**Exercise instructions**
A – In the forum thread below, what does johnP suggest launching transactionally to clear the Memcache?
B – Reproduce the portion of the forum thread below that begins with the words containing "Can some people" and ends with "clear the Memcache.".

Re: [google-appengine] Another HR Refactoring Issue - When to clear a cache?

Joshua Smith Tue, 06 Sep 2011 10:20:03 -0700

But with what countdown?

Is there an upper bound on "eventually" in eventually consistent?  How do you 
know that it's safe to do a query?


Can some people who have been using HR for a while weigh in on the longest 
delay they've ever seen to consistency to be achieved?

On Sep 6, 2011, at 1:13 PM, johnP wrote:

> 
> You can transactionally launch a deferred task with a future ETA that
> will clear the Memcache.
> 
> johnP
> 
> 
> On Sep 6, 9:55 am, Joshua Smith <[email protected]> wrote:
>> And you and your users are happy with this, Tom?
>> 
>> I've been thinking more about entity groups, since they make this 
>> consistency mess go away.  In fact, while Entity Groups are not a great 
>> solution for all my data, they do seem to fit for most of my models.  
>> Meetings can be parented by Boards, Meeting Changes can be parented by 
>> Meetings, etc..  So it's really only the top-level (Town) view where the 
>> consistency will be all over the place, and doing what you suggested for 
>> that seems like it could work.
>> 
>> However, I'm now realizing that adding entity groups to an existing 
>> application (even during the transition to HR) is a real problem.
>> 
>> - I won't be able to use the migration tools, since they are going to create 
>> the new entities matching the old ones, and you can't change a parent once 
>> the model is created.
>> 
>> - The trick of making a new key from the old key (to compensate for the app 
>> ID changing) won't work, because the parent paths will be wrong.
>> 
>> So if I wanted to use entity groups, the best I can come up with is:
>> 
>> - Do the migration from M/S to HR completely manually, with lots of 
>> receiving-side logic to build up entity groups where none existed before
>> 
>> - Create a table mapping old app keys to new app keys, so that when I get a 
>> request containing a key with the old app ID, I can look it up in the table 
>> to find out the new key (which includes a parent path)

**Dataset extract**
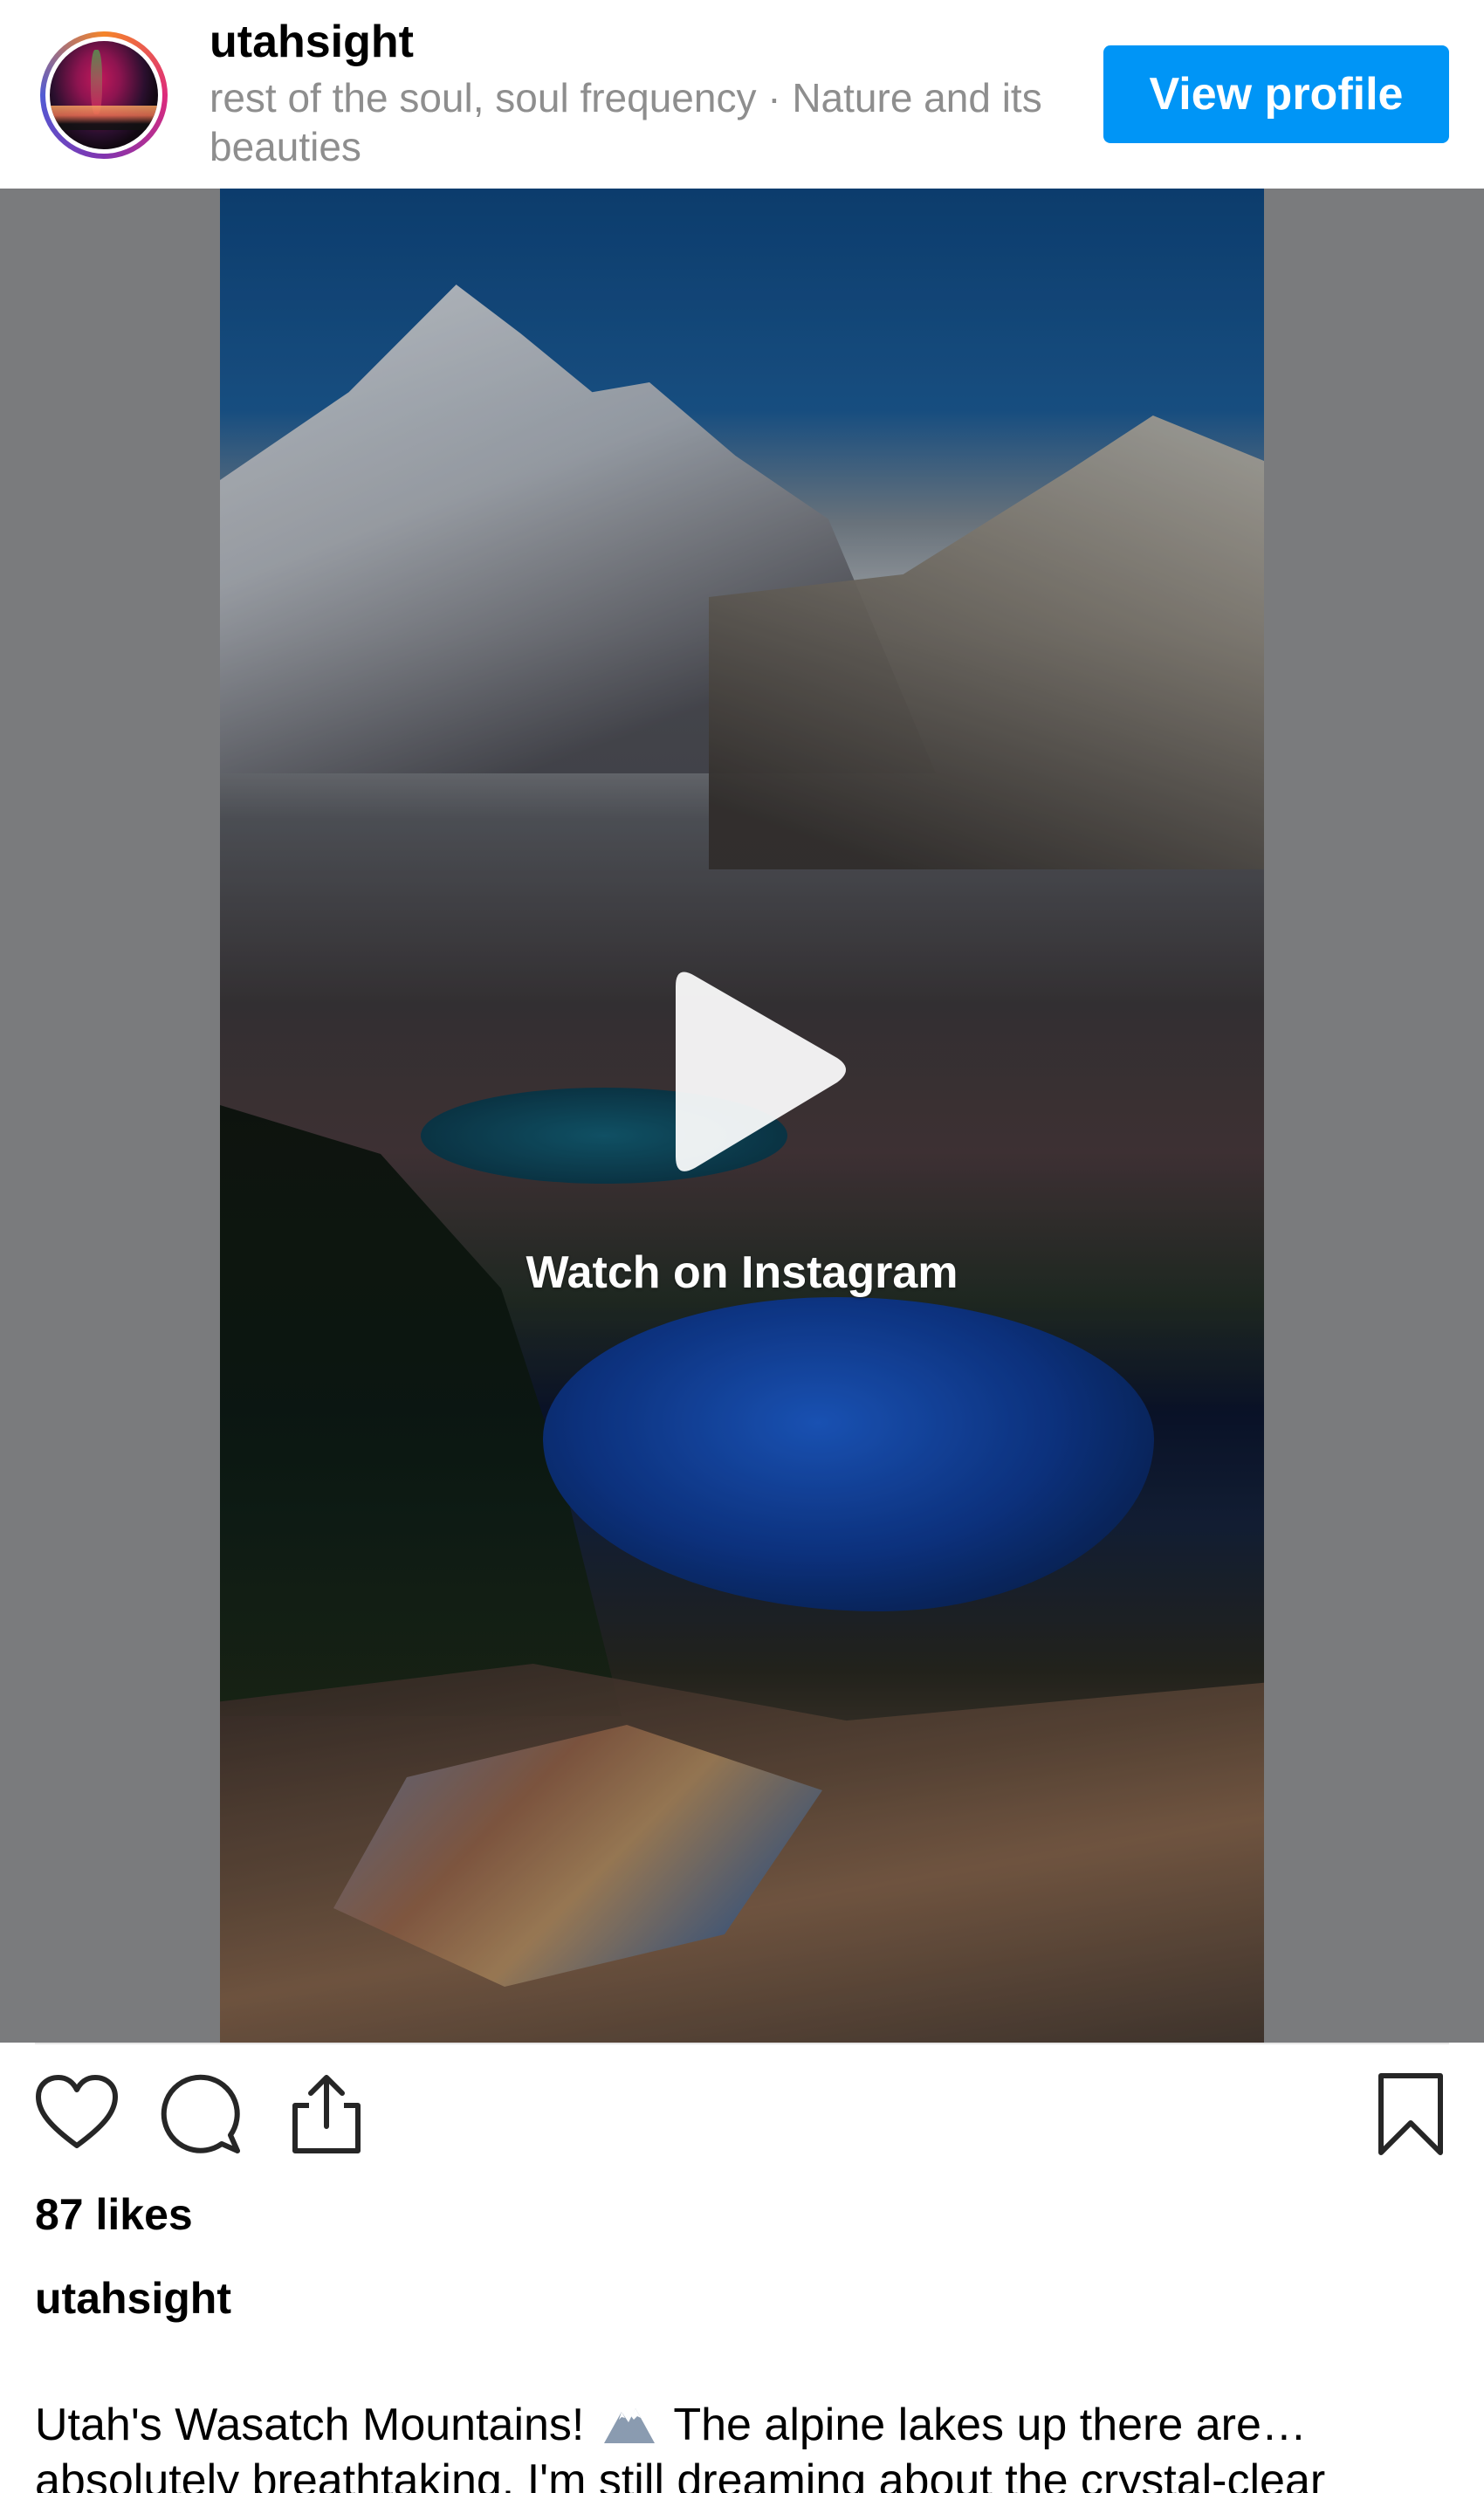  I want to click on divider, so click(742, 2043).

**Answers to this exercise**
A – A deferred task with a future ETA.

B –
Can some people who have been using HR for a while weigh in on the longest 
delay they've ever seen to consistency to be achieved?

On Sep 6, 2011, at 1:13 PM, johnP wrote:

> 
> You can transactionally launch a deferred task with a future ETA that
> will clear the Memcache.